Она узнает голос Юаньюаня: он тоже бежит вдоль берега. Она протягивает к нему руки.

«Юаньюань… сынок!» — кричит она.

Волна сбивает ее, она захлебывается и когда наконец с трудом поднимает голову над водой, Юаньюаня уже не видно, только издалека еле слышится его голос:

«Мама… не забудь… про белые кеды…»

Перед глазами возникает вдруг витрина спортивной обуви. Чего тут только нет, кеды и полукеды, белые, синие, белые с красным и синим кантом. Купи; те, что на нем, давно износились. Купи Юаньюаню белые кеды, и радости его не будет предела. Но через мгновение товары куда-то исчезают, перед глазами мелькают ярлыки с ценами… Три юаня один цзяо… Четыре юаня пять цзяо… Шесть юаней три цзяо…

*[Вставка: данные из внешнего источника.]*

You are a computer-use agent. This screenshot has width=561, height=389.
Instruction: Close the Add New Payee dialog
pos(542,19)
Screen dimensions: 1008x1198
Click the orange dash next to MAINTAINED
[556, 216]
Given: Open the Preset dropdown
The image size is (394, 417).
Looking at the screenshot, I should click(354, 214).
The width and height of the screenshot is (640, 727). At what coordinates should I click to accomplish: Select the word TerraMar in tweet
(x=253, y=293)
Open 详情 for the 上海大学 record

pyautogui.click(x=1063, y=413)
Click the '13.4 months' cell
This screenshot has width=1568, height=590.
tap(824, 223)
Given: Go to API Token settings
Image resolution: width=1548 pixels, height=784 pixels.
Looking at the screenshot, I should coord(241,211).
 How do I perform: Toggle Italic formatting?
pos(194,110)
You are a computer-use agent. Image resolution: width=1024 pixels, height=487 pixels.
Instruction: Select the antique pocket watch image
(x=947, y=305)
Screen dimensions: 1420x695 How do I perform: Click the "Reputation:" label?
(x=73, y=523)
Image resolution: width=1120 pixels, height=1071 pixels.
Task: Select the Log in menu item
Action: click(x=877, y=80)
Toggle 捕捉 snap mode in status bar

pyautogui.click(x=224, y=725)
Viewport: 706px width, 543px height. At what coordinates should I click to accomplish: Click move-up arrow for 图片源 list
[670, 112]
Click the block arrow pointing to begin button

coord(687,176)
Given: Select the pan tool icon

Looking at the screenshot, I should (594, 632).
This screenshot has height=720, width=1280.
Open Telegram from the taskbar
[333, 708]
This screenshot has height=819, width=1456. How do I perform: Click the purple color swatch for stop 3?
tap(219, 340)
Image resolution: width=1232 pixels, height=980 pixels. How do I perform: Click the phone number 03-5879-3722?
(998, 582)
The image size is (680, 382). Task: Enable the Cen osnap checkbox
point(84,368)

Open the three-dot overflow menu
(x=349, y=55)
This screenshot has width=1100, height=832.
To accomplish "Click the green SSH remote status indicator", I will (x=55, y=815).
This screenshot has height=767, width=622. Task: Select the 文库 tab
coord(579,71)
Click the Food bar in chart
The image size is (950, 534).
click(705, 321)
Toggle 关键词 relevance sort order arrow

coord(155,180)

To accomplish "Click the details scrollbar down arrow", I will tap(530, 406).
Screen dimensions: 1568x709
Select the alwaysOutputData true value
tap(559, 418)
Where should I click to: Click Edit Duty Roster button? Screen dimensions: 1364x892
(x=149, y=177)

Цзяцзе в исступлении бежит за ней вдогонку, в воде отражается его бегущая тень, голос его срывается…

«Вэньтин, не уходи…»

Ах, если б можно было остановиться, подождать его, выбраться на берег! Но, увы, неумолимый поток уносит ее все дальше и дальше.

«Доктор Лу! Доктор Лу!»

Сколько людей на берегу зовет ее!

Яфэнь в белом халате, старина Лю, директор Чжао, заведующий отделением Сунь, Цзяо Чэнсы в больничной пижаме, старик Чжан, маленькая Ван Сяомань и еще множество больных — одних она помнит, других уже забыла, — все они зовут ее, зовут…

Зовут меня? Я не могу, не в силах идти! Я еще многого не успела в жизни, не выполнила до конца свой долг. Нет, не могу я оставить детей сиротами. Не могу покинуть Цзяцзе на пороге старости одного. Мне жаль бросать больных, больницу. Жаль расставаться с этой постылой и мучительной, но такой притягательной жизнью!

Я не позволю затянуть себя в омут смерти. Буду бороться из последних сил, чтобы остаться с людьми. Но откуда во мне эта усталость? Нет сил бороться, противиться…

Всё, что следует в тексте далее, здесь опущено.